### DATASET ENTRIES

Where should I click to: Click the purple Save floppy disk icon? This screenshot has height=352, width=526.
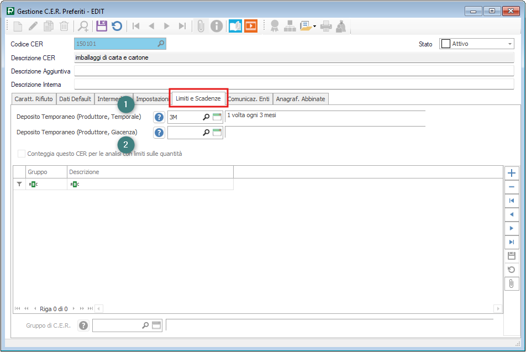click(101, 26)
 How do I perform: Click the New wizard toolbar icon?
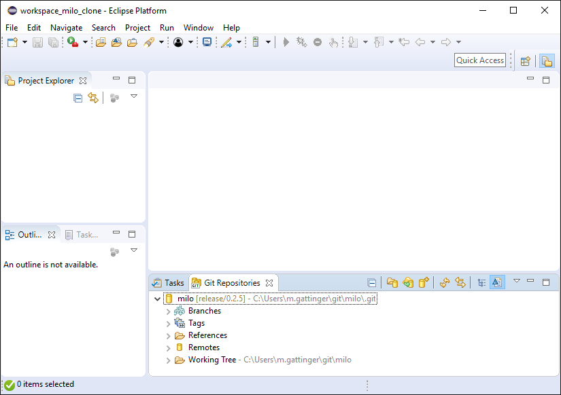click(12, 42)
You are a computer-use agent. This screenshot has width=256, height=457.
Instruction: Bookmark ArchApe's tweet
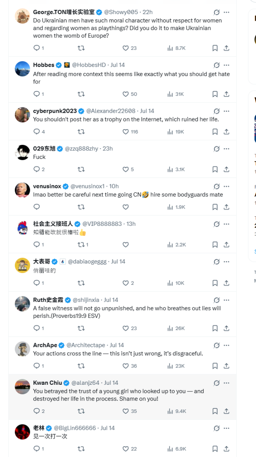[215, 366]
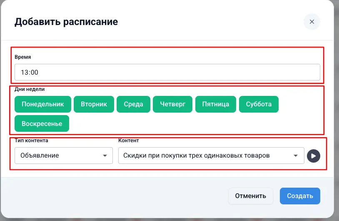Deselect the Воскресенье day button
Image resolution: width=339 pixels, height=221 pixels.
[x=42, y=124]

--

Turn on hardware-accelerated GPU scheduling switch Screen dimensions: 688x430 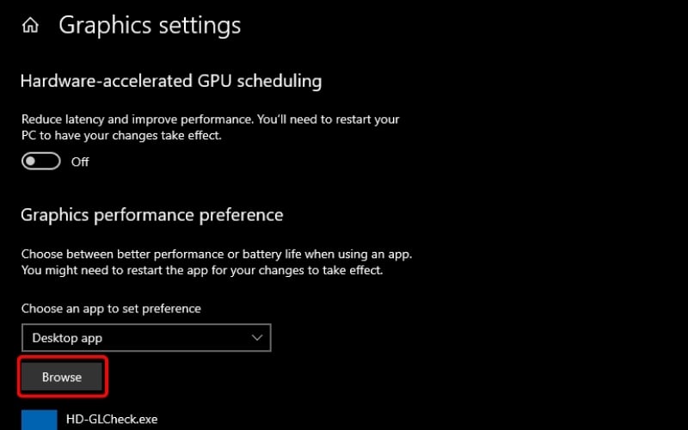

### WORK REQUIRED
Everything above from the line that has "Where should I" down to the line that has "You are a computer-use" should be output exactly, with both of those lines included. Leave the pictures behind.

### ANSWER BOX
Where should I click to: Click the purple Save floppy disk icon? This screenshot has height=352, width=526.
click(101, 26)
 How do I perform: Click the New wizard toolbar icon?
click(12, 42)
You are a computer-use agent. This screenshot has width=256, height=457.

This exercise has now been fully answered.